Negara seolah tidak peka mengantisipasi atau salah fokus dalam tataran pencegahan, sehingga baru bergerak ketika bencana sudah terjadi. Akan tetapi, bencana pun sering terjadi akibat kelalaian ekologis manusia sendiri. Kelalaian dalam manajemen lingkungan hidup menjadi awal munculnya banyak bencana. Selain itu, dalam mencegah dan menanggulangi bencana, perlu adanya solusi permanen yang tidak terbatas pada pembangunan infrastruktur fisik pencegah bencana.

Walaupun Indonesia sudah mengesahkan UU Penanggulangan Bencana Pasal 1 ayat (6) PP 21/2008 tentang Penyelenggaraan Penanggulangan Bencana, realitasnya, upaya penerapannya masih lemah.
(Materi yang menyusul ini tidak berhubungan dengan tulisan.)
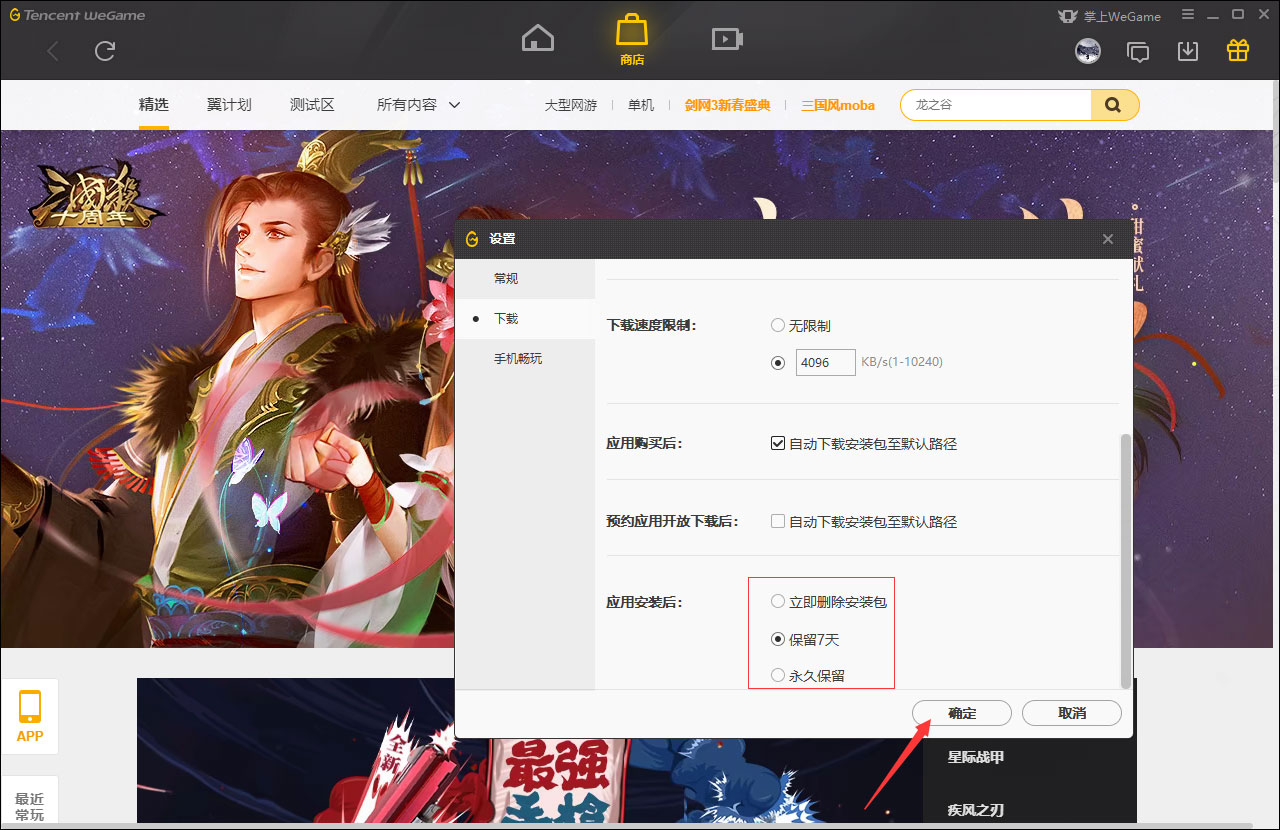
Task: Open the gift/rewards icon in top right
Action: pos(1237,48)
Lemahnya implementasi mitigasi bencana ini akan memperburuk dampak dari bencana, mengingat posisi Indonesia rawan bencana gempa.

Gempa adalah suatu fenomena yang tidak bisa kita hindari dan belum ada teknologi yang memadai di Indonesia untuk menghindarkan kita dari bahayanya. Padahal, Indonesia berada di lokasi tektonik aktif, memiliki zona subduksi dan sesar yang bisa menimbulkan gempa bumi.

Oleh karena itu, sebelum gempa bumi terjadi, semestinya ada pelaksanaan mitigasi. Mitigasi adalah upaya mengurangi risiko bencana, baik lewat pembangunan fisik ataupun penyadaran dan peningkatan kemampuan dalam menghadapi bencana.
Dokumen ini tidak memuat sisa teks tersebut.